Erlang mixture modeling for Poisson process intensities

TL;DR

This paper introduces a Bayesian nonparametric Erlang mixture model for estimating Poisson process intensities, offering flexible shape modeling and efficient inference, with applications to spatial processes and comparisons to existing methods.

Contribution

It extends Erlang mixture models to intensity estimation for Poisson processes using a gamma process prior, enabling flexible shape modeling and efficient computation.

Findings

The model effectively captures diverse intensity shapes.

It outperforms Gaussian process-based models in certain scenarios.

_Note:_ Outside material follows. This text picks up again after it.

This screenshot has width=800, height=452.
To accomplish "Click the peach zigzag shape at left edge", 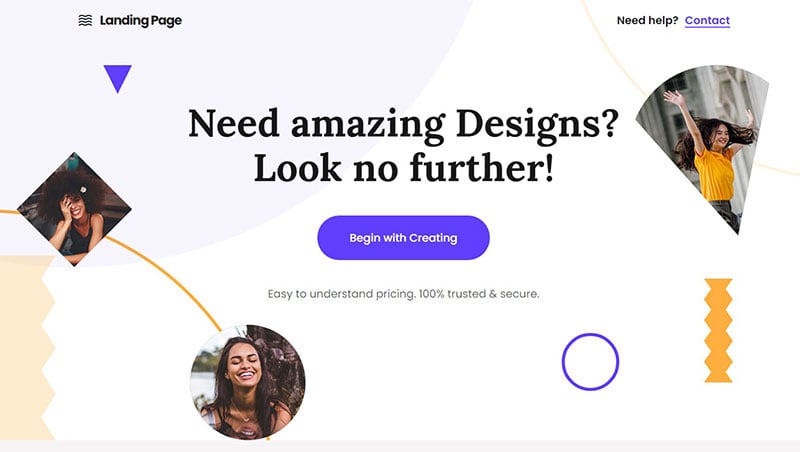I will (x=27, y=348).
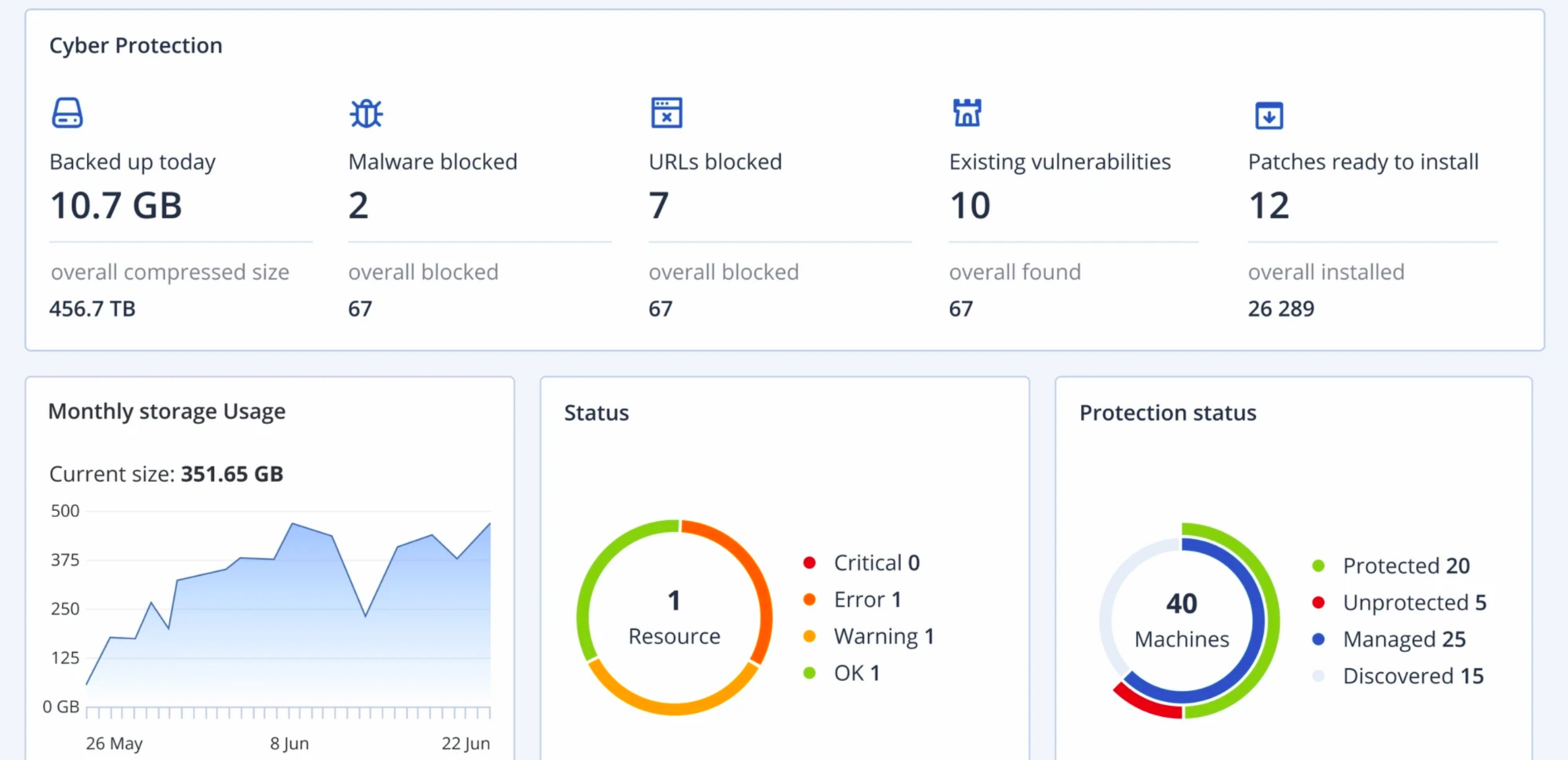Select the Discovered 15 legend entry
This screenshot has height=760, width=1568.
pos(1412,676)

Demonstrated successful application to synthetic and real data.

Abstract

We develop a prior probability model for temporal Poisson process intensities through structured mixtures of Erlang densities with common scale parameter, mixing on the integer shape parameters. The mixture weights are constructed through increments of a cumulative intensity function which is modeled nonparametrically with a gamma process prior. Such model specification provides a novel extension of Erlang mixtures for density estimation to the intensity estimation setting. The prior model structure supports general shapes for the point process intensity function, and it also enables effective handling of the Poisson process likelihood normalizing term resulting in efficient posterior simulation. The Erlang mixture modeling approach is further elaborated to develop an inference method for spatial Poisson processes. The methodology is examined relative to existing Bayesian nonparametric modeling approaches, including empirical comparison with Gaussian process prior based models, and is illustrated with synthetic and real data examples.